3.2. Outcomes of classification
Approximately 48% (∼70 000) of the 147 456 images were unanimously classified by three separate viewers. The outcomes from these classifications are shown in Fig. 6 ▶. Of these images, 42% were classified as precipitate only, 41% as clear and 8% as phase separation only. When a majority classification was considered, i.e. agreement between two out of three viewers, 54% of the 147 456 images were classified as precipitate and 30% as clear. In the minority case, one out of three viewers, 8.3% were classified as precipitate versus 5.7% as clear. In the unanimously classified images used to establish the training set, a fraction (0.4%) were classified as containing a crystal, i.e. a likely lead condition. Lead-condition hits were identified by two or more viewers for 49 of the 96 different macromolecules in the study, a success rate of ∼51%. For unanimous agreement between all three viewers, the success rate fell to ∼37%, i.e. 36 of 96 macromolecules were classified as containing a crystal. Finally, for 92 of the macromolecules at least one hit was identified by a single viewer. Approximately 45 000 images are associated with cocktails in groups 1 and 2. These cocktails constitute the incomplete factorial portion of the HWI 1536-cocktail screen and were the focus of biochemical analysis of crystallization trends. Out of the total set of images attributed to cocktails in groups 1 and 2, 46% were classified as precipitate only, 36% as clear, 9% as phase separation only and 0.2% as containing crystals. Group 3, the commercial screens, do not as a collective have a true incomplete factorial sampling of chemical space, so only limited information about trends can be extracted from these data.
3.3. Analysis of the results
In Fig. 7 ▶(a), the relative distribution of phase separation, precipitate and clear is shown as a function of pH for the group 1 highly soluble salts. As the pH increases, the ratio of clear to precipitate also increases. Phase separation appears to have little or no correlation with pH. Crystals are distributed throughout the conditions sampled (Fig. 7 ▶ b), with no clear pH effect.
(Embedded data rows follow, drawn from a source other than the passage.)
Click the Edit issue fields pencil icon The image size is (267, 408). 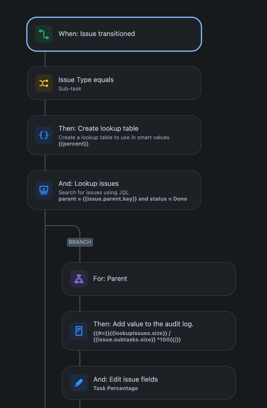click(x=79, y=383)
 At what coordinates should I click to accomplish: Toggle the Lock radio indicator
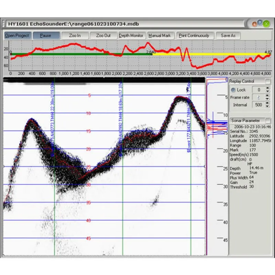[233, 90]
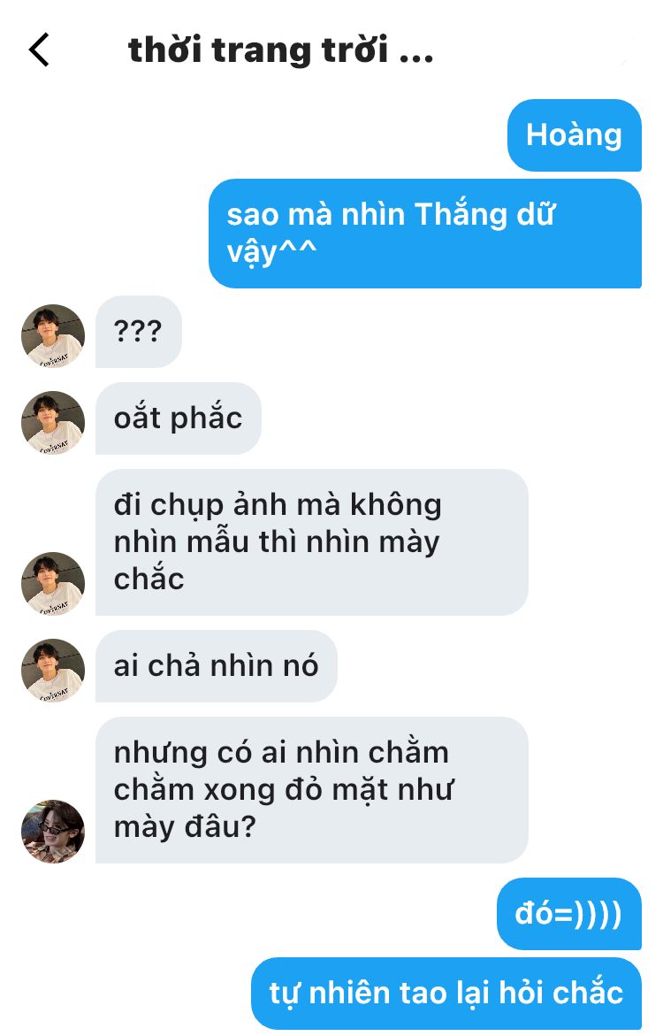This screenshot has height=1036, width=663.
Task: Tap the avatar beside the '???' message
Action: click(53, 335)
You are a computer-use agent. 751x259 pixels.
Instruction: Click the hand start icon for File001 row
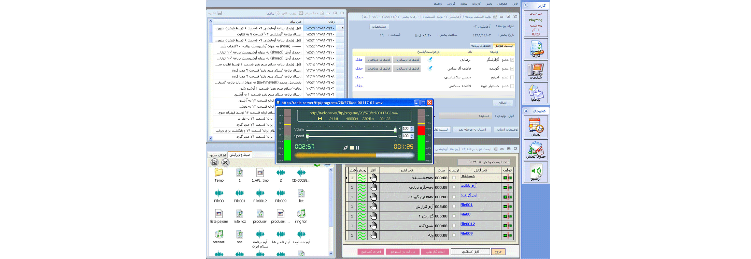click(373, 207)
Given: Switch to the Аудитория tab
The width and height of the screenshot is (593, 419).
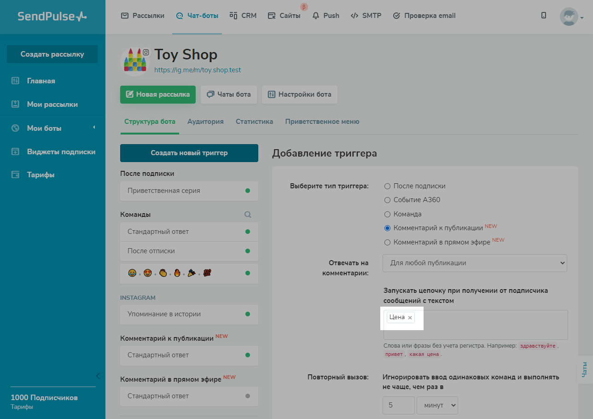Looking at the screenshot, I should [205, 122].
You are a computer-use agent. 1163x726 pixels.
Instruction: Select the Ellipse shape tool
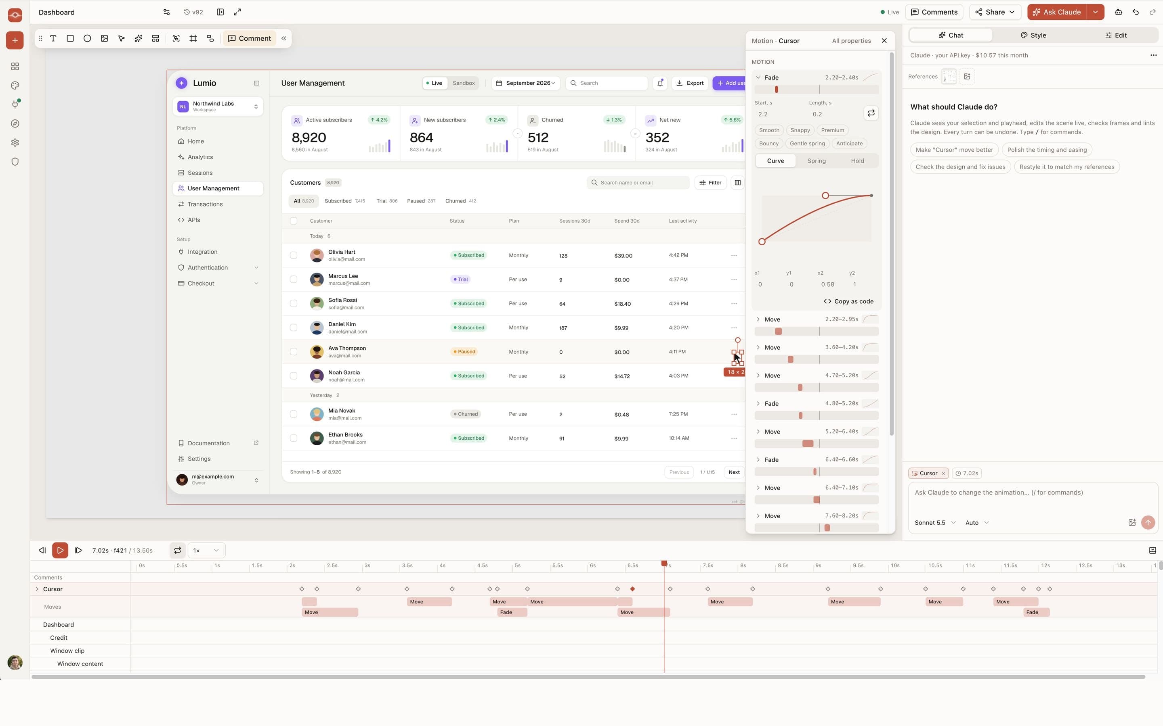click(87, 38)
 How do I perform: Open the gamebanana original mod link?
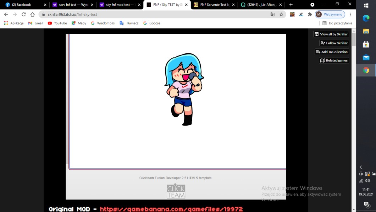171,209
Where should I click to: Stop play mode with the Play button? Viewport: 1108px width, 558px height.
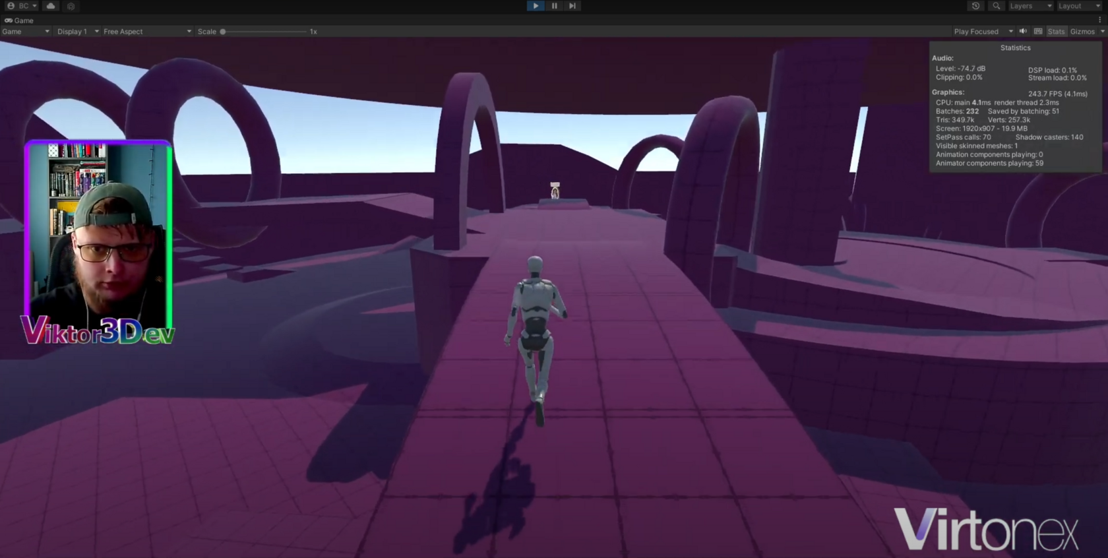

The salts have been analyzed as a function of phase separation, precipitate and clear for pH and salt concentration (Figs. 7 ▶ c, 7 ▶ d and 7 ▶ e).
In Figs. 8 ▶ and 9 ▶, the group 2 PEGs have been subdivided into 20% and 40% concentrations, respectively. For the 20% PEG cases (Fig. 8 ▶) as the pH increases the proportion of clear to precipitate again increases. More phase separation is observed than in the group 1 cases, but again this phase separation does not seem to be dependent on pH. As the molecular weight of the PEG increases, the chance of precipitation also increases. This is particularly dramatic in the case of the 40% PEGs (Fig. 9 ▶). As the molecular weight of the PEG increases, the ratio of clear to precipitate decreases significantly.
3.4. Crystals
The group 1 conditions that produced crystals are shown in Fig. 7 ▶(b). The group 2 conditions that produced crystals for the 20% and 40% PEG conditions are shown in Fig. 10 ▶. This group comprises 136 crystals seen in over 70 000 images, representing 0.2% of the images. These results suggest that the lower concentration of PEG (20%) supports crystallization with a reduced dependence on pH. As will be addressed in §4, this observation is misleading and is likely to be caused by the limited number of crystals contained within the sample data.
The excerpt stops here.